Born in London during the second world war, Bindon grew up on a Fulham housing estate and later endured many spells in Young Offender Institutions for theft. He was spotted by the director Ken Loach in a London pub and Loach (who was renowned for working with "unknowns") cast him in the gritty sixties drama Poor Cow (1967) which was about a London villain with a penchant for domestic violence. This was a classic case of life imitating art as he served several prison sentences during his life.

He was mainly cast as a thug, a heavy and a villain in most roles and was earning £20,000 a year in the early 1970s. He was also thought to be running protection rackets around the pubs and clubs of Fulham and Chelsea which earned him a further £10,000 a year.

Being notoriously difficult to work with (he was thought to spoil scenes on purpose so he would end up being paid overtime) he drifted into virtual obscurity as the 1970s ended.
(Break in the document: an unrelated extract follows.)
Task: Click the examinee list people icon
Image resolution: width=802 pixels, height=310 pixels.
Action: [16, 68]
After he was tried (and found not guilty) for the murder of South London gangster Johnny Darke in 1978 he became unemployable and was seldom seen on screens again. He was made bankrupt twice and after years of sexual promiscuity and drug abuse, Bindon died alone of AIDS at his tiny Belgravia flat in 1993. He had celebrated his 50th birthday some days before.
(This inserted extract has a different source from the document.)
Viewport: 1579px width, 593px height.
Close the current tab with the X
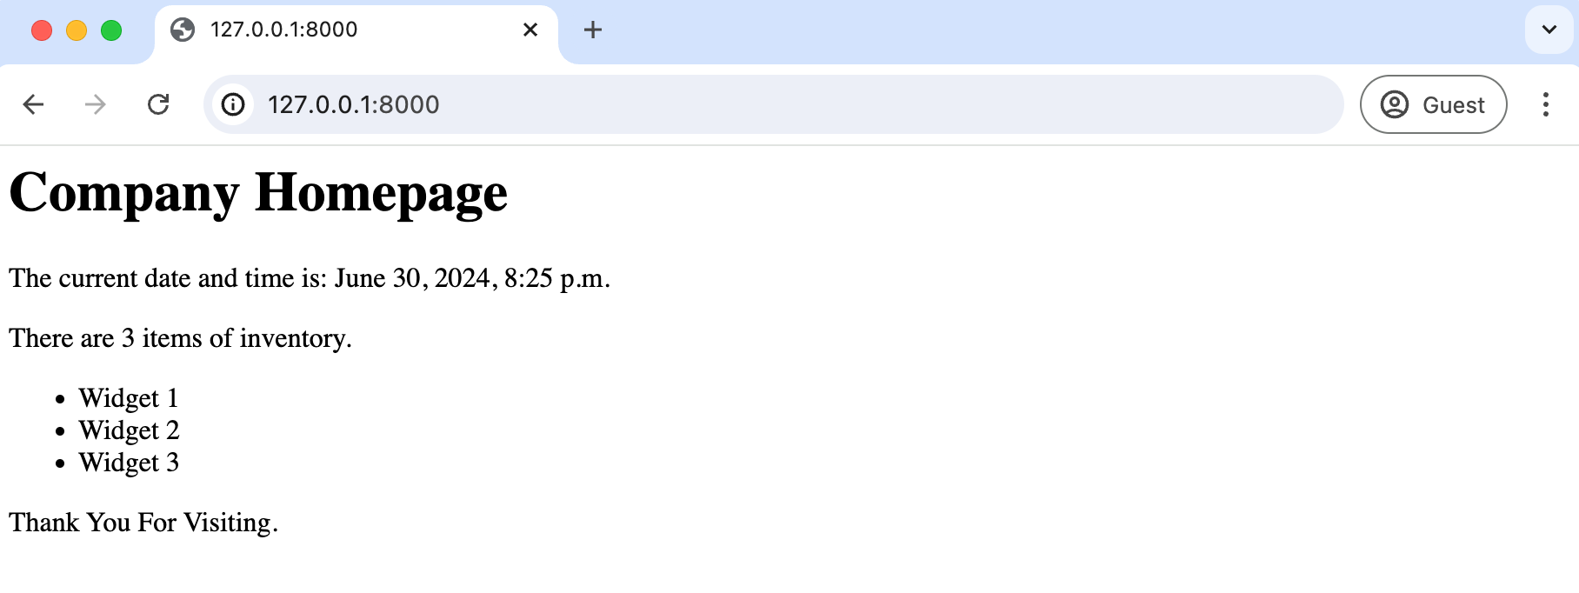coord(530,30)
- IMDb Mini Biography By: Ryan Gough ryancgough@aol.com

Trivia (2)

Until the Johnny Darke murder trial, Bindon cultivated the persona of popular thug made good. Notwithstanding his undisciplined approach to acting, he could have sustained a career of sorts in films for many years. His earlier brushes with the law had already endeared him to solicitors and when he started to make a name for himself in films and TV, he was invited to play Rugby Union for the Law Society, a team that prided itself on the diversity of its selection process. Bindon became something of a regular: several barristers scrummed down with him and he swiftly acquired the sobriquet "Biffo". Not a natural ball player "Biffo" was more likely to adapt his hand/eye not to mention foot and head/eye co-ordination to "off the ball" incidents, thus softening up the opposition. This style of play did not meet with universal approval although one team mate who is now a Circuit Judge still talks guardedly of him with wry affection. Bindon's inadvertent legacy to the Criminal Law is the case of Galbraith, the actual name of one of his less fortunate co-defendants in the Johnny Darke trial. Galbraith's legal team thought that the case against their client was too weak to be left to the jury. The trial judge and jury disagreed. So did the Court of Appeal. The appeal Court laid down some guidelines and thereafter, as every law student knows, a Court will be required to apply the Galbraith test in any borderline Prosecution where the defence submit that the case should be withdrawn from the jury. Had Bindon been convicted, this might well have been known as the Bindon test!
His girlfriend for many years was model/actress Vicki Hodge, the daughter of Sir John Rowland Hodge, 2nd Baronet of Chipstead, Kent and his second wife Joan.